It was in 1971, fifty years ago, when I had my first meeting with Mr. Alejandro Goicoechea Omar.
This great Military Armament and Construction Engineer, number one in his class, born in Elorrio (Vizcaya) in 1895, was 76 years old, when he crossed paths with me, a 27-year-old young man, who had finished his training in composites, at the Centro European Research and Development in Chambery of the Saint Gobain Company. He had attended a conference on composites in Paris, in which a composite vehicle was shown, circulating on concrete tracks, with pneumatic wheels and it was made up of four “vertebrae”, joined and articulated among themselves. This convoy, broke with everything known until then: it presented Vertebration – Pneumatic rolling – Undertaking – Traction on each wheel – Ultralighting.
The entire convoy was made of composite. After the astonishment it produced among those attending the congress, I observed that despite being manufactured in France, specifically in the Brisonneau et Lotz workshops, the invention was Spanish.
The “train” was circulating in tests in a town – Santa Cruz de Campezo (Álava) and in it several people were seen accompanied by the Civil Guard. On my return to Spain, I had the intuition to contact and locate Mr. Alejandro Goicoechea. Why did I do it? Because he had the conviction that if there was a Spanish engineer capable of innovating to such a high degree, it could not be other than Mr. Alejandro Goicoechea.

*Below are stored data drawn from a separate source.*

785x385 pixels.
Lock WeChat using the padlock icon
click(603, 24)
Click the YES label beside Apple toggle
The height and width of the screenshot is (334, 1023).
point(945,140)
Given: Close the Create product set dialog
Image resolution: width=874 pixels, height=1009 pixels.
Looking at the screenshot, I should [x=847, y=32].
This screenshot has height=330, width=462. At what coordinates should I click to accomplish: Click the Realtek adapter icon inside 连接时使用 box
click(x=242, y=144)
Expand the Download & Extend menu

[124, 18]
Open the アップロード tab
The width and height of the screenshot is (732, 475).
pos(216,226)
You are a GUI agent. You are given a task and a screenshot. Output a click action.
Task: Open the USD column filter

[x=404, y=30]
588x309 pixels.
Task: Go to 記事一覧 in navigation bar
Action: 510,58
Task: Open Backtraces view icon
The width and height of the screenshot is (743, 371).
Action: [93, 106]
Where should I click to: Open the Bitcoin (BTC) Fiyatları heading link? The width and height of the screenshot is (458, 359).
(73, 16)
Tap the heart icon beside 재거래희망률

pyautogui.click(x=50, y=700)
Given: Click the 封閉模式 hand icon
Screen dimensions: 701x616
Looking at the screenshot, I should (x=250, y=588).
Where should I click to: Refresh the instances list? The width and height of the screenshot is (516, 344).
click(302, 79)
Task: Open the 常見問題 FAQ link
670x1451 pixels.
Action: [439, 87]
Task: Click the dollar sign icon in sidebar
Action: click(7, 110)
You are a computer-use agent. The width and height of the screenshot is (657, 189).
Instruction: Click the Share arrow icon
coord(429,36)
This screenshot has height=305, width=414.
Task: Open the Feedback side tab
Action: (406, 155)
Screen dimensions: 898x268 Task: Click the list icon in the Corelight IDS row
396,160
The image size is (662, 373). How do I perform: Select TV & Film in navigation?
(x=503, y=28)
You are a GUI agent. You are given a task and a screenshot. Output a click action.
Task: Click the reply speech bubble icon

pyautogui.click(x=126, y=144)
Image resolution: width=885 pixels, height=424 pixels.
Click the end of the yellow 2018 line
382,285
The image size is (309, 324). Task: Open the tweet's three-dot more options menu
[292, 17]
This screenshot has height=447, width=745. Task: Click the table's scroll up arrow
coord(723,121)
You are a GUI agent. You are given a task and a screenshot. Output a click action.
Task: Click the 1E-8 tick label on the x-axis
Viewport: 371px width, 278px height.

The one who writes this remembers that in August 1950, being a seven-year-old boy, he asked his parents to bring him closer to Zumárraga, next to where he spent the summer, to see the new TALGO train circulate. When he saw it, he was amazed to see that snake, small, metallic, gray with a reddish band, being dragged by a formidable Krauss Maffei locomotive. It is an indelible memory. D. Alejandro receives me at his office in C / Rodríguez de San Pedro in Madrid and he is surprised by my interest. I comment to him that I wish the manufacture of this “Vertebrate train” to be in Spain.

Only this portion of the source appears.